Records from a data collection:
·····

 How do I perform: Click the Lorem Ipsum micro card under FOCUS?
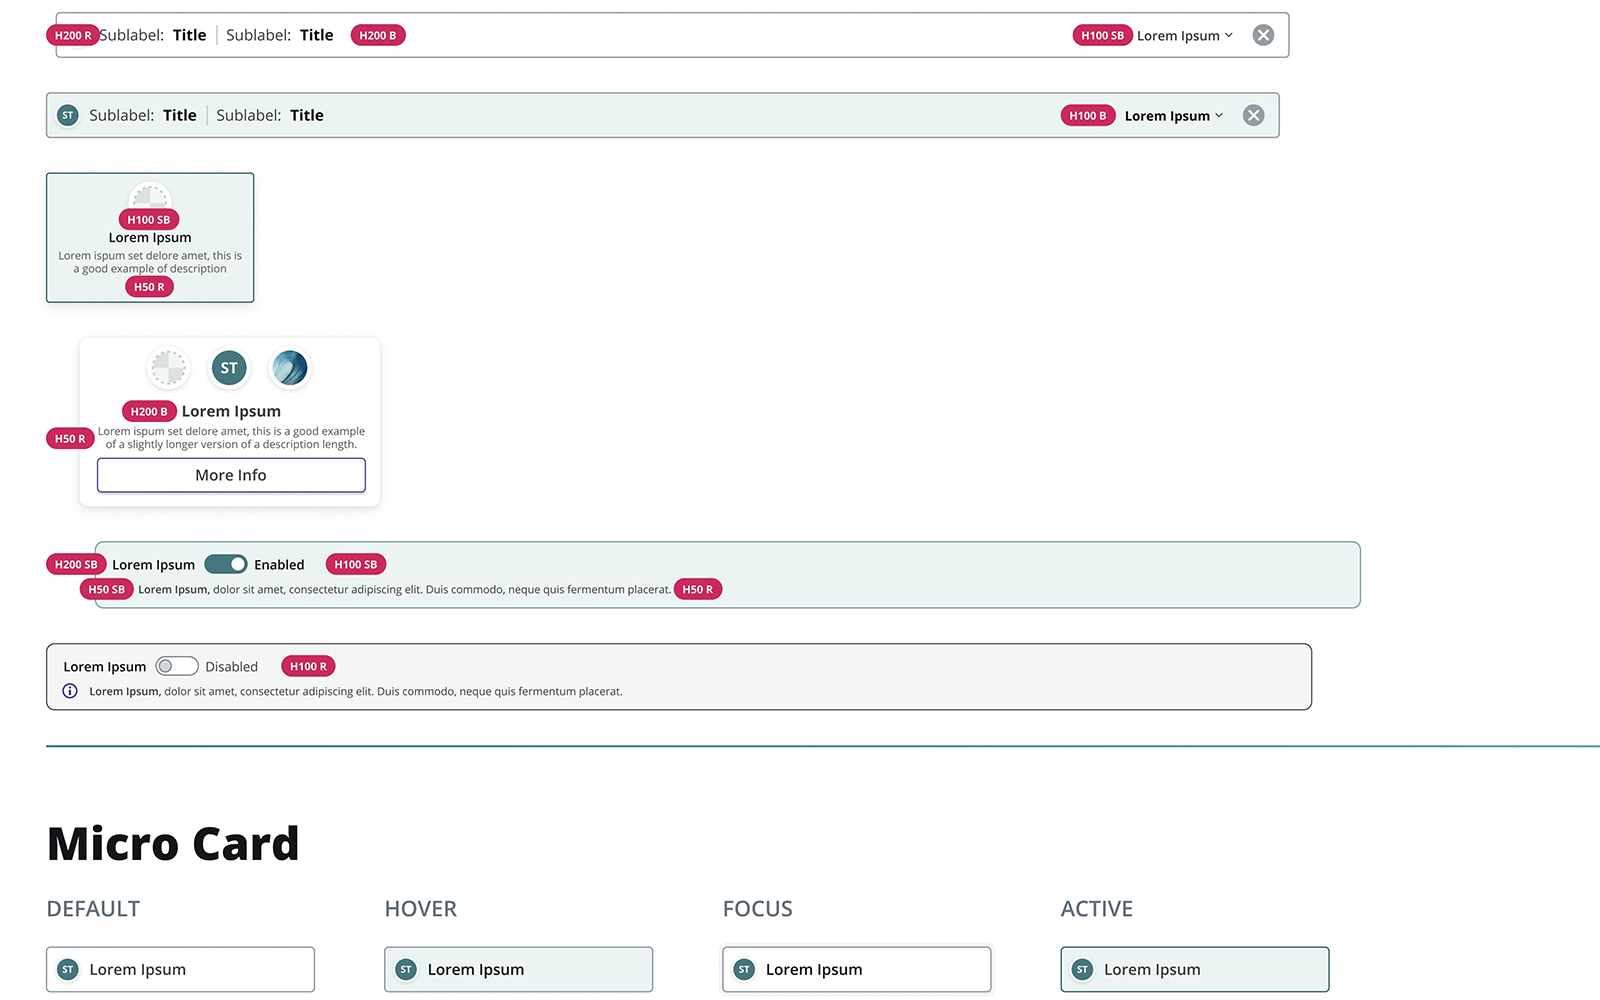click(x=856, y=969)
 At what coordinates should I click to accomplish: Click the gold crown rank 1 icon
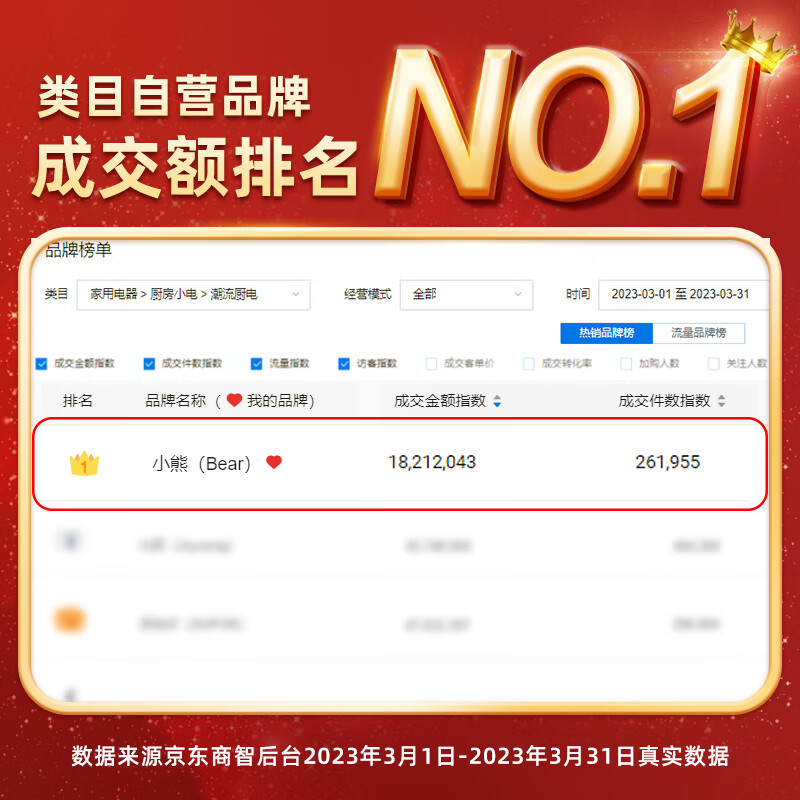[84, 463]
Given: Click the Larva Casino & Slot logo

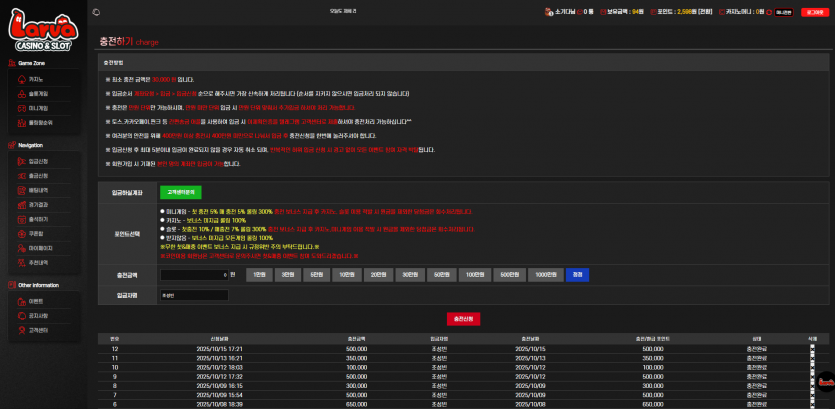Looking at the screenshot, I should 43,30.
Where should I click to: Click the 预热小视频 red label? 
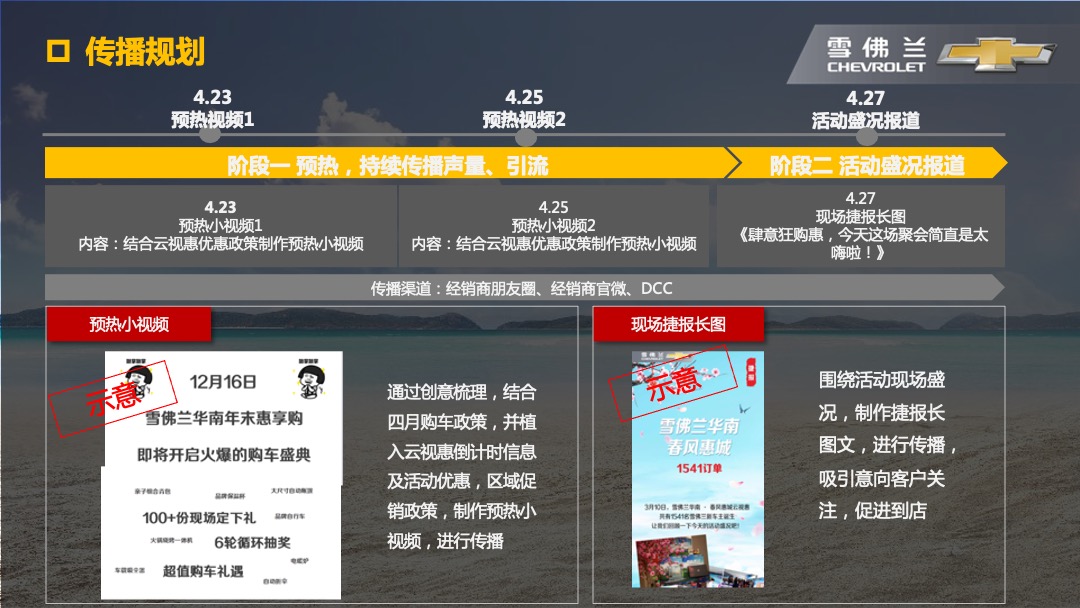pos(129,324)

·····

### PROBLEM STATEMENT
The records above should be repeated exactly, with no pictures in the copy.

### EXPECTED OUTPUT
 How do I perform: Click the Lorem Ipsum micro card under FOCUS?
click(x=856, y=969)
 At what coordinates should I click to accomplish: Click the gold crown rank 1 icon
[84, 463]
Given: Click the Larva Casino & Slot logo

Looking at the screenshot, I should 43,30.
Where should I click to: Click the 预热小视频 red label? 
pos(129,324)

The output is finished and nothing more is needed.